That being said… if you keep getting a “No”,  check your skills and ask what needs to be improved? Am I going for everything regardless if it’s appropriate for me? Are my songs appropriate to the part, the show, the band I am auditioning for?  Am I prepared – rehearsal is KEY. If you’re worried about remembering lyrics, then you can’t be present and expressive. Don’t leave an audition only with I did “ok”, “so-so” or “great!”  Break it down… learn, what needs to be improved specifically? Did you rush, communicate with the pianist or not? Were you just loud? Get specific so you can rehearse the adjustments. Singing isn’t good or bad. It’s fun or it’s not.

What makes you choose the song you are singing – Lyrics?, Melody? If it’s for showing off your range, pick another song. Does the story say something about who you are? How you want to show up in the room. Now for Broadway the story may be perfect for the role you’re going for, then that’s a great match! If you’re singing the most up to date hit, change it. First because EVERYONE and their toy poodle will sing that song and whomever you are auditioning for will be ready to BAN it from the room.

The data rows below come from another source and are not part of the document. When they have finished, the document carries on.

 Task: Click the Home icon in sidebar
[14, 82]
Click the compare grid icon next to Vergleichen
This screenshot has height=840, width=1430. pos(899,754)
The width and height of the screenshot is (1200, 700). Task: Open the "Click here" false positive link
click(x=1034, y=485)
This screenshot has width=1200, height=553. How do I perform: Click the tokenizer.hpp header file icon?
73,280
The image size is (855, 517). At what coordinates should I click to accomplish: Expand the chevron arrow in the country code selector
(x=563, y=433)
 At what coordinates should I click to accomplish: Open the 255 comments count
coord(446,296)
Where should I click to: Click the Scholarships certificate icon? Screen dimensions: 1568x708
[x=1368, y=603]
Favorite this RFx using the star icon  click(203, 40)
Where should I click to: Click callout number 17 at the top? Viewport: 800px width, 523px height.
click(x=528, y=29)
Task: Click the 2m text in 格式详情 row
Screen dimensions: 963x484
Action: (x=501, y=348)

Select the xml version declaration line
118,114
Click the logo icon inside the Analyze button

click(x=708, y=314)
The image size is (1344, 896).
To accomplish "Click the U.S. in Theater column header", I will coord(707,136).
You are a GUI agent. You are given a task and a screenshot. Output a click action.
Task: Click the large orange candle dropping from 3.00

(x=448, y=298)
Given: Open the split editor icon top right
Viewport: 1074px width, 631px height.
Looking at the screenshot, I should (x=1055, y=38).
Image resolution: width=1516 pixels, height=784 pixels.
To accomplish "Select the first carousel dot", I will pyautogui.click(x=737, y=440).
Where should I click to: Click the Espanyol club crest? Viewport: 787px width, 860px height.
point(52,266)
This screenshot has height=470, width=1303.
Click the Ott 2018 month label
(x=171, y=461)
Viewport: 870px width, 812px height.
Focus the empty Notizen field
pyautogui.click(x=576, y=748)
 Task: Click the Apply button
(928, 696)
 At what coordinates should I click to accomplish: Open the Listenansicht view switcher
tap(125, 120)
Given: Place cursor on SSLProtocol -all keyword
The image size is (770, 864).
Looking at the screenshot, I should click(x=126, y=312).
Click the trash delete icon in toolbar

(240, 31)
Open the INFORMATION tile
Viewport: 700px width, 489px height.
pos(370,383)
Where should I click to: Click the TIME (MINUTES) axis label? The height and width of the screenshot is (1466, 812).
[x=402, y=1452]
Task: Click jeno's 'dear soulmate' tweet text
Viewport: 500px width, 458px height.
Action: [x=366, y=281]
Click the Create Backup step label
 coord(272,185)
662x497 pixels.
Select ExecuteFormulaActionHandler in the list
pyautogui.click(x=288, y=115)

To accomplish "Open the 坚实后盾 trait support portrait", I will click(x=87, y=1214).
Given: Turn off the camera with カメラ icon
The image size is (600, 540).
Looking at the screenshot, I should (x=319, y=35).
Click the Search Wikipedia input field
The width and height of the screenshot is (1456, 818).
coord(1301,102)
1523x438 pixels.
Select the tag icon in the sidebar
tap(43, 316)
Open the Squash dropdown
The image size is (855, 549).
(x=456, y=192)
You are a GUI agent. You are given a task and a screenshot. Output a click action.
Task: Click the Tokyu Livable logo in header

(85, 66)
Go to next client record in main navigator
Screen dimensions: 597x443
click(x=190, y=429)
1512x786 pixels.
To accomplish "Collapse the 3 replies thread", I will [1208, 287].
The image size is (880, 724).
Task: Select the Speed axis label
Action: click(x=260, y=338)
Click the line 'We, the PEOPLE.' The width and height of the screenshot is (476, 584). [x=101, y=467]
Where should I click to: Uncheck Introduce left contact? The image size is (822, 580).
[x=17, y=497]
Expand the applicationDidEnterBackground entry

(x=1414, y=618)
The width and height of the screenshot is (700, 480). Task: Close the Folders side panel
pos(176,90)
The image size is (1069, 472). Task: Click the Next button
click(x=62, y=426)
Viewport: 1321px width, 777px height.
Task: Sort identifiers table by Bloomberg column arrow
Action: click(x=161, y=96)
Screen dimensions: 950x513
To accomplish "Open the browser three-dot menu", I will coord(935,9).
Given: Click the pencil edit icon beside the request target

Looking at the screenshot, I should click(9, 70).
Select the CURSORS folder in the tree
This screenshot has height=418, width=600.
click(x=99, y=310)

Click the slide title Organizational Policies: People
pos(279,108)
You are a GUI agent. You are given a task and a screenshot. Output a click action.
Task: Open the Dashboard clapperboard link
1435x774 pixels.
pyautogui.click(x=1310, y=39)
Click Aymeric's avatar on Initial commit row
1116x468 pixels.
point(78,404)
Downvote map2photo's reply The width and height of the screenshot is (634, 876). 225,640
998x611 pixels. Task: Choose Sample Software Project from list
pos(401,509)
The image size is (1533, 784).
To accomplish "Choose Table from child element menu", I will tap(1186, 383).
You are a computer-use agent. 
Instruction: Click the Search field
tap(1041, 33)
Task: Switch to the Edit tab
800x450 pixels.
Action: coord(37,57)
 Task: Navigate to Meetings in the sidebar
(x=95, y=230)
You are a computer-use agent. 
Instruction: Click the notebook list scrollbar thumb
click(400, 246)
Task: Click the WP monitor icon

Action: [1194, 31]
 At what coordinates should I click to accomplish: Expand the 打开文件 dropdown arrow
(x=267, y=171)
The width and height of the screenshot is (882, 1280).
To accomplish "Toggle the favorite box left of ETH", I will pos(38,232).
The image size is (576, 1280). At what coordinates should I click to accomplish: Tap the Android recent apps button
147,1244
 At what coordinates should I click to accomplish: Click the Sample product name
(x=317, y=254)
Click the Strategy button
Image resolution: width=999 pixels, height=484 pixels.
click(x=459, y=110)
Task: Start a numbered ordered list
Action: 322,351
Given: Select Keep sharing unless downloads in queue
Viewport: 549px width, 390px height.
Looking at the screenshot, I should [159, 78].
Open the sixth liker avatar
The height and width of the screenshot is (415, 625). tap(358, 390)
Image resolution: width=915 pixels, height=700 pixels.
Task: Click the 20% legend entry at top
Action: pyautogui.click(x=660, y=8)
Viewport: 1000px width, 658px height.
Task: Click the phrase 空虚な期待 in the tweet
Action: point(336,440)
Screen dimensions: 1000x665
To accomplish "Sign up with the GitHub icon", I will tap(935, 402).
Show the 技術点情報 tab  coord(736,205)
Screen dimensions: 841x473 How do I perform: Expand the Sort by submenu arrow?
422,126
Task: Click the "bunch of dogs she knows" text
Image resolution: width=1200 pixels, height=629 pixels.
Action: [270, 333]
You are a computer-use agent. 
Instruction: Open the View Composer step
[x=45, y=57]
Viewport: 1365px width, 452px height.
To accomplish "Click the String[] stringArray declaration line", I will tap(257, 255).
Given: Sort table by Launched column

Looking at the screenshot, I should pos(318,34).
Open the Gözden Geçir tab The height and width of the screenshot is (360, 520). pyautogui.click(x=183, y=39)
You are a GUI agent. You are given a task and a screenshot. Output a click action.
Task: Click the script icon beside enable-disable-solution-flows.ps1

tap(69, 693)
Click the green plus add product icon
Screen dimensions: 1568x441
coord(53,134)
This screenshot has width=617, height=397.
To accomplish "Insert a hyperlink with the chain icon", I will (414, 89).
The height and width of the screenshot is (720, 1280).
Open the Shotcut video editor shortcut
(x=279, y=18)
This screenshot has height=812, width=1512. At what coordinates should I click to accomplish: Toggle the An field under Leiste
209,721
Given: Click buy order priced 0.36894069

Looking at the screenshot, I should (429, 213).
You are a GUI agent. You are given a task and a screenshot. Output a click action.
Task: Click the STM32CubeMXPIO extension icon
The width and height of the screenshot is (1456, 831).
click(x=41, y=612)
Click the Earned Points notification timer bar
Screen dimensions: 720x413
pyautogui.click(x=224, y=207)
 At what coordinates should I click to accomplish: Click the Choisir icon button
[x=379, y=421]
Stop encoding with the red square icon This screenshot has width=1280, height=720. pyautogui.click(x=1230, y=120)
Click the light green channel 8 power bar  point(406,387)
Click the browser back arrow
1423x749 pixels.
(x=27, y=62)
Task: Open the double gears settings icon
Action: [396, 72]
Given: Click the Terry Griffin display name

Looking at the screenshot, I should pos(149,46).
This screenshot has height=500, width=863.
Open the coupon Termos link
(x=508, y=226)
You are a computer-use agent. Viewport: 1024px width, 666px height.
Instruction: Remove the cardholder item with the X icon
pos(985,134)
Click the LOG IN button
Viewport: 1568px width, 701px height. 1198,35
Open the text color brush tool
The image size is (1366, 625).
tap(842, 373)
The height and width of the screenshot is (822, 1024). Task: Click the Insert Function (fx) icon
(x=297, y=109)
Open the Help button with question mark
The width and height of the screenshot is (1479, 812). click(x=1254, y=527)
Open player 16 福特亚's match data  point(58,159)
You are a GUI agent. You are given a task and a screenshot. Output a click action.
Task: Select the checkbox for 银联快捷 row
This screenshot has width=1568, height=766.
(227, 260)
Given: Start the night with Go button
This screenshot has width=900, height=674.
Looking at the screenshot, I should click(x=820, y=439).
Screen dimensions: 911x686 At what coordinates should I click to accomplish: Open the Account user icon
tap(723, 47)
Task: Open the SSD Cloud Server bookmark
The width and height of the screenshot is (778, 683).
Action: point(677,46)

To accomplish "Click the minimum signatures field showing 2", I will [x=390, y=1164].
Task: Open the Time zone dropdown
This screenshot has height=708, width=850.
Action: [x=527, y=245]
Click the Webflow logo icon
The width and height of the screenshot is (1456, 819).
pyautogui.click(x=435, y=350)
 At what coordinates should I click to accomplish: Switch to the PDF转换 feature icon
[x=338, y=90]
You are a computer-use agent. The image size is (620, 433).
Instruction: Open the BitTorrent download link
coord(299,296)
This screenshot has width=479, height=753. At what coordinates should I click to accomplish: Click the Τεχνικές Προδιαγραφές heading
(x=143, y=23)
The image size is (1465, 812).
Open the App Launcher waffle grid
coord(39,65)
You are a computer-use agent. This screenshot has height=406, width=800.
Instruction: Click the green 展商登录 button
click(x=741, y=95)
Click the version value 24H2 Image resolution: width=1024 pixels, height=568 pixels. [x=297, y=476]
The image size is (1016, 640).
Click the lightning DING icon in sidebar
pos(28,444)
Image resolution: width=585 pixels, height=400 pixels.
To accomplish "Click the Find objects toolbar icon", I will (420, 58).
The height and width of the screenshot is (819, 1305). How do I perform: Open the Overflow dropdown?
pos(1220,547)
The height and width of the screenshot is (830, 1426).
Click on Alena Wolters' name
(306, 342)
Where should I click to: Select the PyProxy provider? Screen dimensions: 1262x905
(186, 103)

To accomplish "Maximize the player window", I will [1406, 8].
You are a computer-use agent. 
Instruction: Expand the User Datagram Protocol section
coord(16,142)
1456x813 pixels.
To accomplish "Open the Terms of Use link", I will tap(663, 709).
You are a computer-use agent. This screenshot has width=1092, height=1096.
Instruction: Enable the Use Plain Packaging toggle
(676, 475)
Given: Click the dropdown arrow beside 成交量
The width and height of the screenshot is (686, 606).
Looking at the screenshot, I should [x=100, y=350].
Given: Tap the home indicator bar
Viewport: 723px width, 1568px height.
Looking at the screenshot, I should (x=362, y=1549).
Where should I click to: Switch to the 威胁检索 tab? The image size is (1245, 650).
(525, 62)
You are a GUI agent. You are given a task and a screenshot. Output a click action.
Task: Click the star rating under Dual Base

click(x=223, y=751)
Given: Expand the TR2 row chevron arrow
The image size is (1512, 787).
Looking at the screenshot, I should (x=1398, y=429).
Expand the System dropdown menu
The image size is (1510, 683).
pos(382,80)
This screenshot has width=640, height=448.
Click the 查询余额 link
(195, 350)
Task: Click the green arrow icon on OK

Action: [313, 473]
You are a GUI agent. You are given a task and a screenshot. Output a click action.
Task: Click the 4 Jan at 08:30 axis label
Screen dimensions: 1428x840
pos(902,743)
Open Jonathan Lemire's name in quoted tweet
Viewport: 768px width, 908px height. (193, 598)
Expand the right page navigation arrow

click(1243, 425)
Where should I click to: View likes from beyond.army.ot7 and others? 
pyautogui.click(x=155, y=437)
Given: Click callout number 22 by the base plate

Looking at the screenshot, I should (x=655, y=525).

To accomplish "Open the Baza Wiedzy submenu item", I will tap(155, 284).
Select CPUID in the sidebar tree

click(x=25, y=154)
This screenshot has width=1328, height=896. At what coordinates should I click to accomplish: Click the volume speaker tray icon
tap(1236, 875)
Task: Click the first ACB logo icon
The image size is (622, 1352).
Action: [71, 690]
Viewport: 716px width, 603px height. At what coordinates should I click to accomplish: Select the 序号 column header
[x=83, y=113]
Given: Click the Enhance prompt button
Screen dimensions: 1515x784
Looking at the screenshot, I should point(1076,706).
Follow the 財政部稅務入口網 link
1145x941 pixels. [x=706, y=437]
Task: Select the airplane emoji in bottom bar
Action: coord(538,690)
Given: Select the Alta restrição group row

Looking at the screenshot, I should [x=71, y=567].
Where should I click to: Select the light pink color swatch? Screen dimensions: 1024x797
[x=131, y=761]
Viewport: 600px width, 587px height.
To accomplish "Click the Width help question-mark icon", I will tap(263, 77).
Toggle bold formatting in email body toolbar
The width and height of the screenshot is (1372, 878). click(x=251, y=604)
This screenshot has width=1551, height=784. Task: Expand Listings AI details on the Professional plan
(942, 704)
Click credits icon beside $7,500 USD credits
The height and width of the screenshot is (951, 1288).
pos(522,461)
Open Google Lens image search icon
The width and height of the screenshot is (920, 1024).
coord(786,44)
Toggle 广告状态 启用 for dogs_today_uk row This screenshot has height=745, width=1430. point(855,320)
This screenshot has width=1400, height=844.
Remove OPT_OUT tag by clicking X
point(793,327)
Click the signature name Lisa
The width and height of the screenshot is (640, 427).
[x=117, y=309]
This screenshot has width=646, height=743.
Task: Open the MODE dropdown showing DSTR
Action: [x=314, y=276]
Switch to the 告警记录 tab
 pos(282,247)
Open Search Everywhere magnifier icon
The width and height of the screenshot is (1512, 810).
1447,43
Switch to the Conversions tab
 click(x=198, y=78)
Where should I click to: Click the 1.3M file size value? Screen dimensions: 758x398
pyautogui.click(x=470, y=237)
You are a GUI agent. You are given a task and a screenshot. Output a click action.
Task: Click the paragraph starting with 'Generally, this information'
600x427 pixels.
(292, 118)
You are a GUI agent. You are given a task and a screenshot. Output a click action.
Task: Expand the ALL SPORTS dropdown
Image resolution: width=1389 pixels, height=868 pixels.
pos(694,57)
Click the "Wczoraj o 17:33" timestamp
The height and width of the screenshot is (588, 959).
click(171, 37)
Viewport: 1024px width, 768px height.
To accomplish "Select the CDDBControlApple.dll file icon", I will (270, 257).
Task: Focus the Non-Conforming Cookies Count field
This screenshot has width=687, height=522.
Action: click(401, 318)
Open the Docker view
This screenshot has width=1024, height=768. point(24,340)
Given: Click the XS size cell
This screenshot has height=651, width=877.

Unless you do the most unique different stylized version of it and it rocks. Then definitely do it!

Auditions are not about hitting the Eb, they are about sharing your fantastic personality. Because what they are hiring is not your vocal skills, its YOU. They have to decide, can this person take direction? Do we want to hang out with them for a year during rehearsals? Do we like their personality? If it’s for back ground singing, a pop group or a Broadway show. It’s about you being YOU. The most genuine, free and talented you you.

So, song selection is key – for your personality, best for your range and vibe and that fits what you’re auditioning for. Working your skills so you are rocking that song in the pocket, making it your own. We’ve all heard the person that originally sang the song and don’t need to hear “the song”, we need to hear how you express yourself using that song. So how can you switch up the groove, emphasis a different moment, change the melody in a subtle way. And this all requires REHEARSAL! Even if it’s a B’way audition, you need to do all of that, then come back to the melody with some flexibility, so it has breathing room and you are expressing yourself within the original melody you are required not to change.

I used to audition for EVERYTHING with the same song for a while. Didn’t matter what I went for, I always sang ‘If Only You Knew’ because I sang the shit out of it (I knew that song inside and out) and because the lyrics say, “If only you knew, how much I love you” over and over again. And you know what, that’s what I was saying to the people in the room “I love you!” and they felt it & they loved me right back. I got call backs and bookings every time. It was the right song, at the right time, it was a good fit.

Last minute audition. Sing something you know SOoooo well. They don’t know if you’ve sung it a billion times or just this once. You just want to go in feeling solid so you can shine.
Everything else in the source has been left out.